▶ **Exercise**
Convert the lines into a numbered list, omitting blank lines and leaving out the pictures: begin at the line that contains "Task: Select the 05/23 data point" and stop after the line that contains "Switch to the Purchasing menu".

▶ **The input**
------------------------------

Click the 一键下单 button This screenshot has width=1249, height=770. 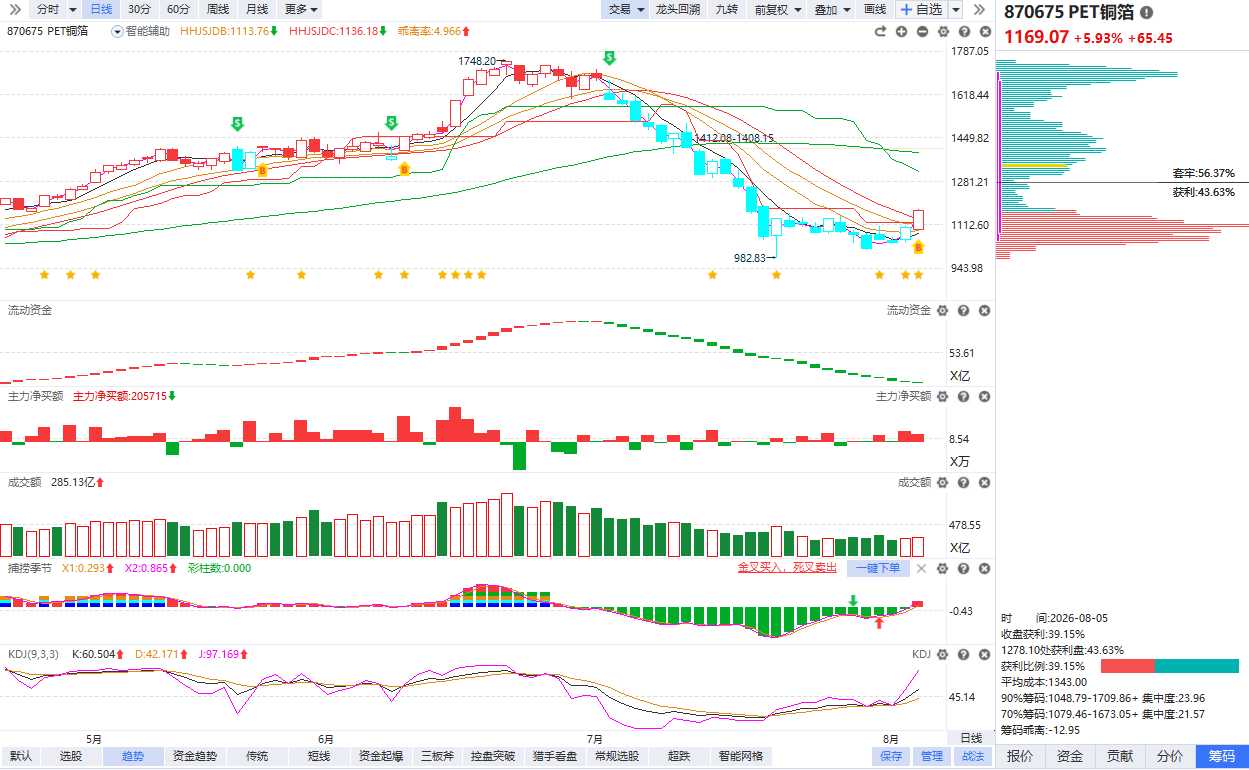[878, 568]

------------------------------

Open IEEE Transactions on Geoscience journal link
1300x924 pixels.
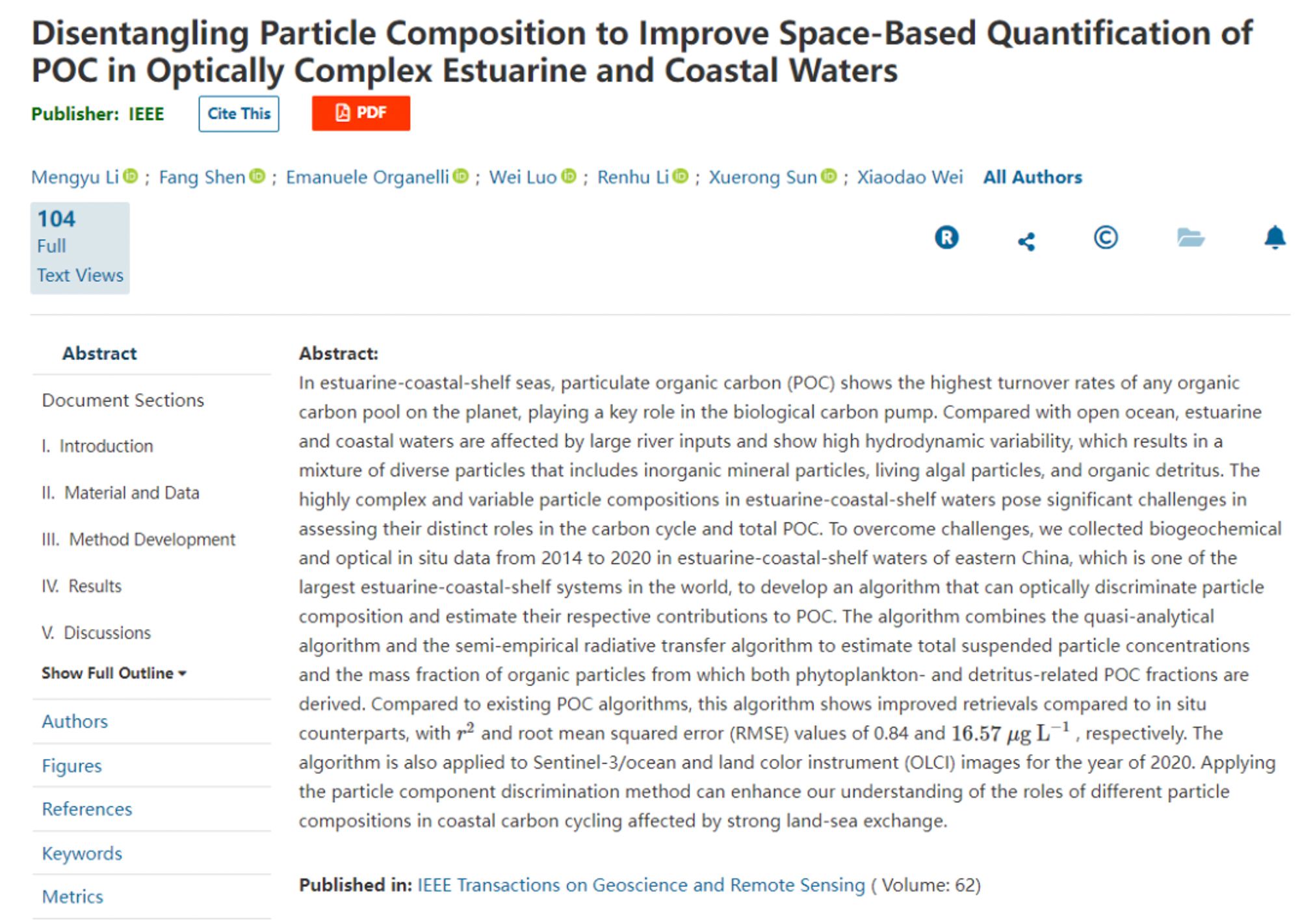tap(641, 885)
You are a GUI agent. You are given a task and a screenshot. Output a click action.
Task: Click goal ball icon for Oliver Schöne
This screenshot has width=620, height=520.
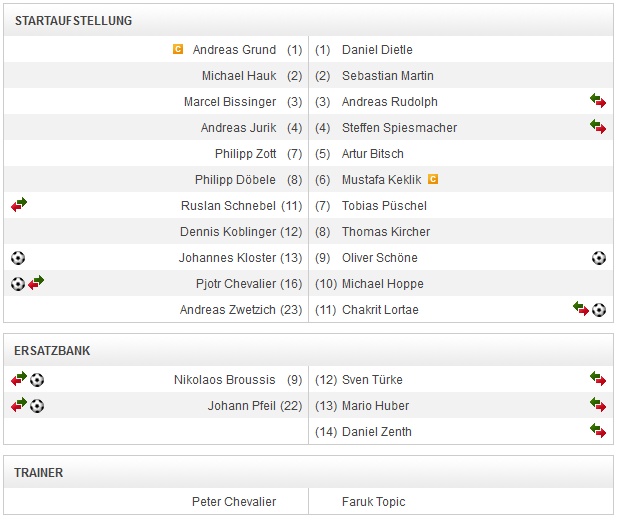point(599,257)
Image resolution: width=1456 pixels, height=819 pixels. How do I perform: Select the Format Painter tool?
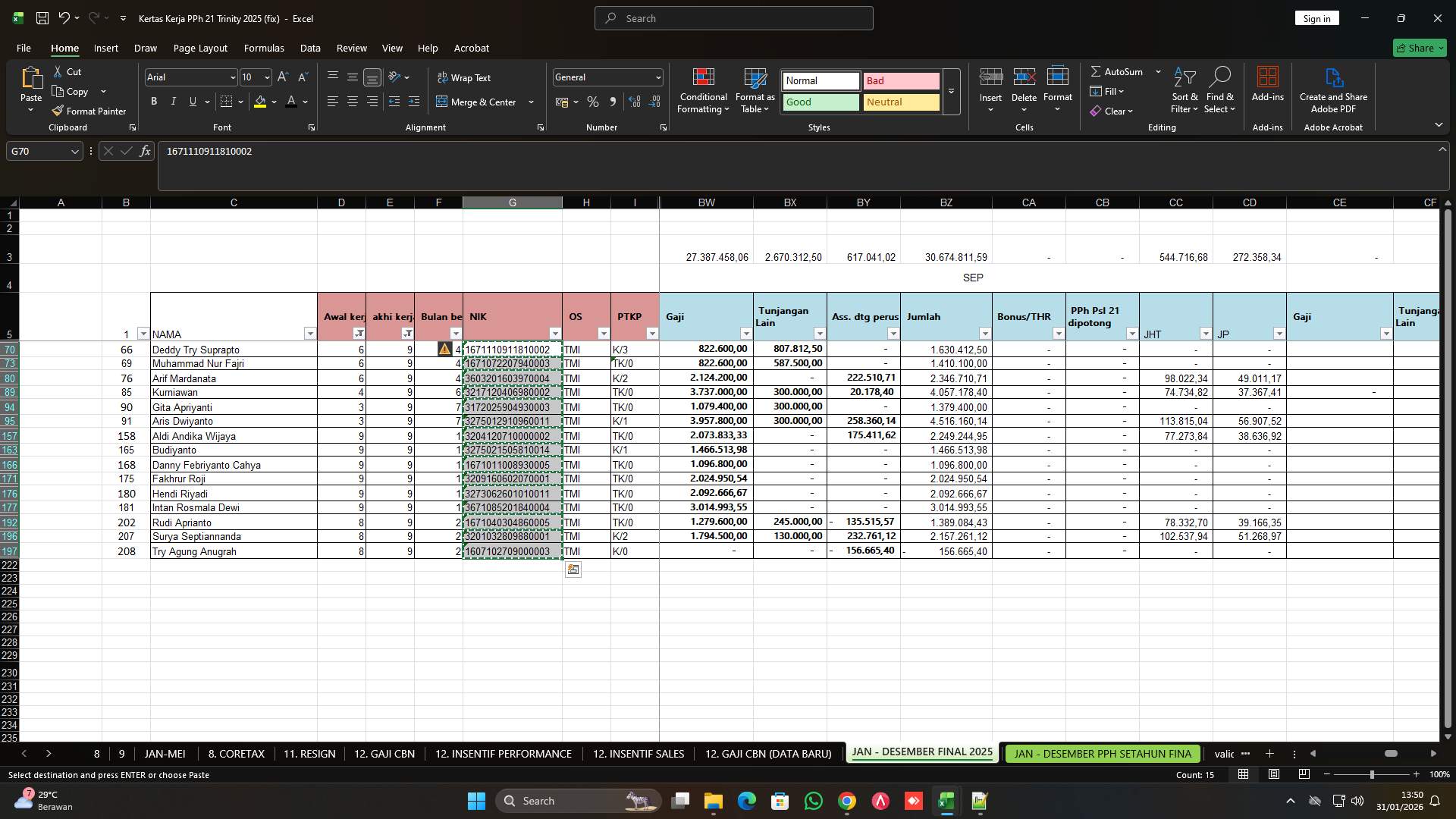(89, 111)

------------------------------

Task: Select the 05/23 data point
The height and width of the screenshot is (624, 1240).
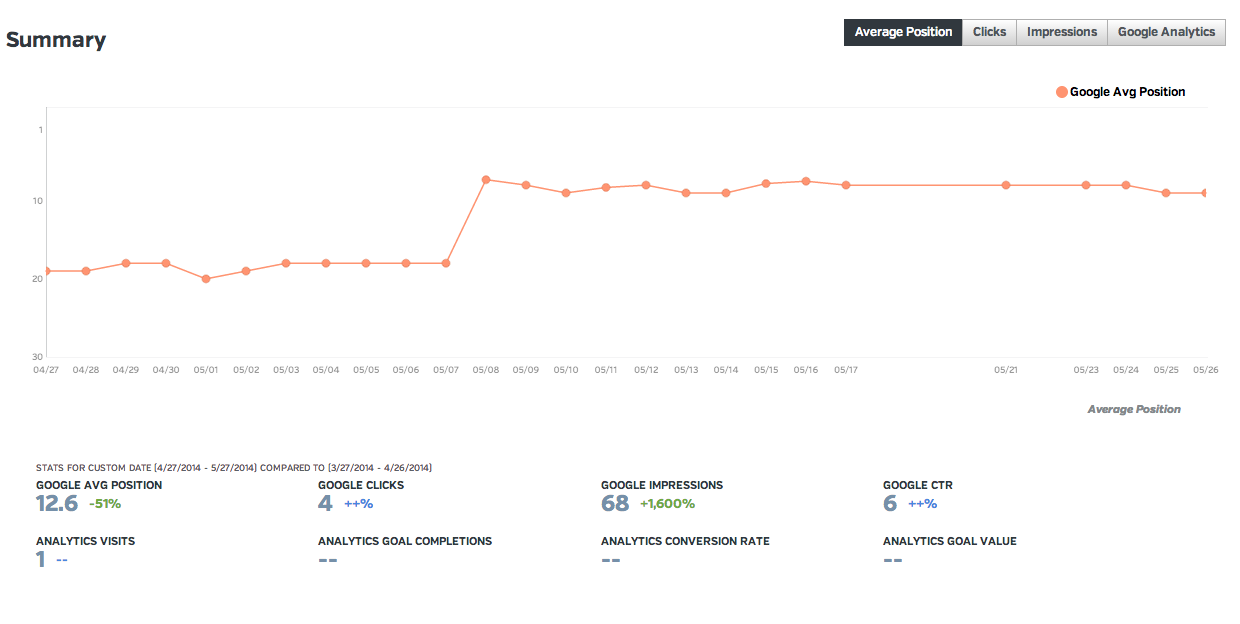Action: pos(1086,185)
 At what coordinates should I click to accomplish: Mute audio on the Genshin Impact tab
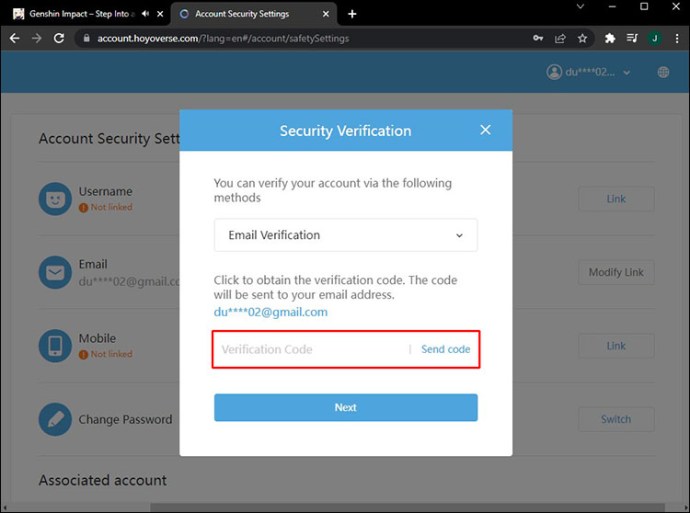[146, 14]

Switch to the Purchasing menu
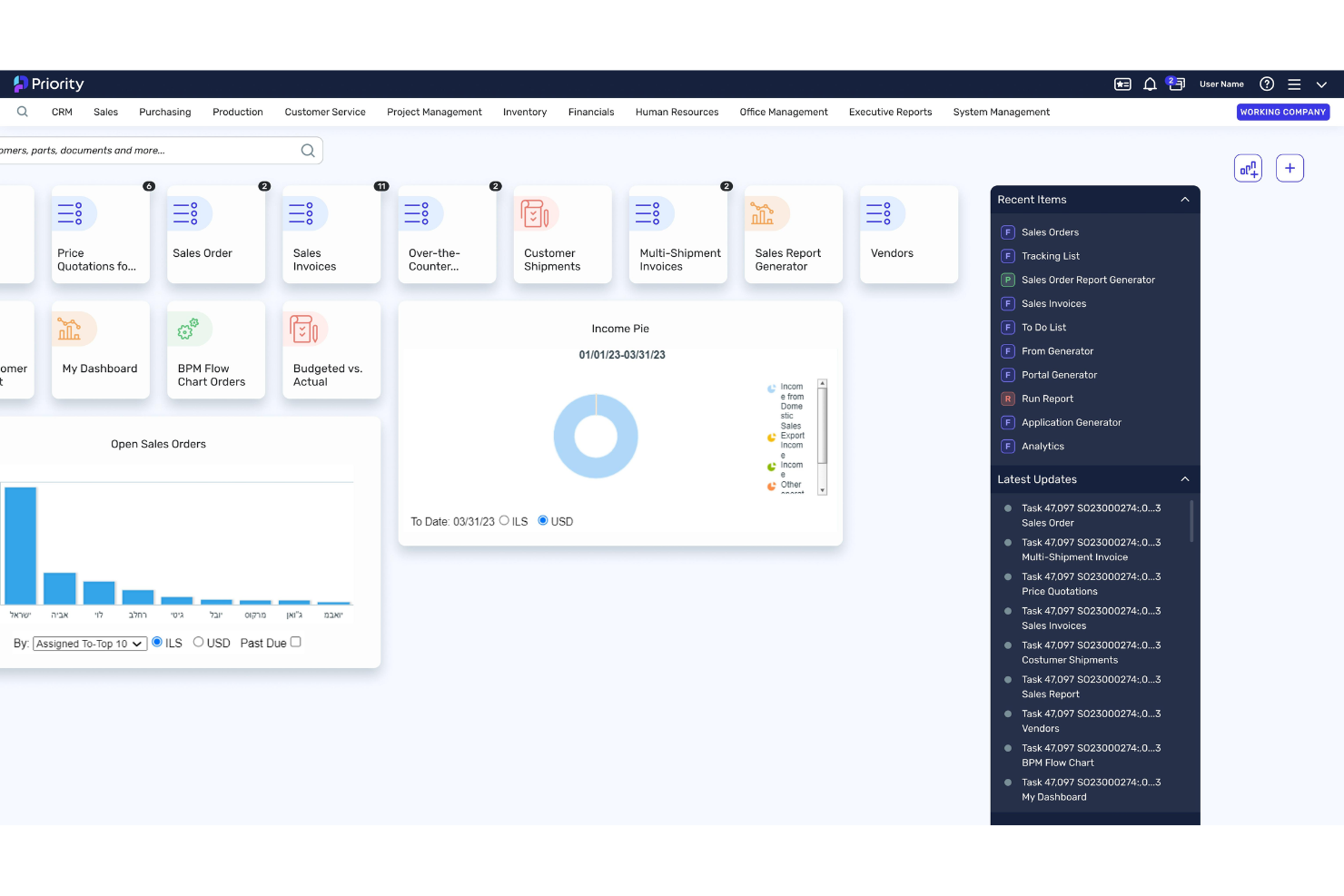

------------------------------

▶ **Finished exercise**
1. Task: Select the 05/23 data point
2. The height and width of the screenshot is (624, 1240).
3. Action: pos(1086,185)
4.  At what coordinates should I click to accomplish: Mute audio on the Genshin Impact tab
5. [146, 14]
6. Switch to the Purchasing menu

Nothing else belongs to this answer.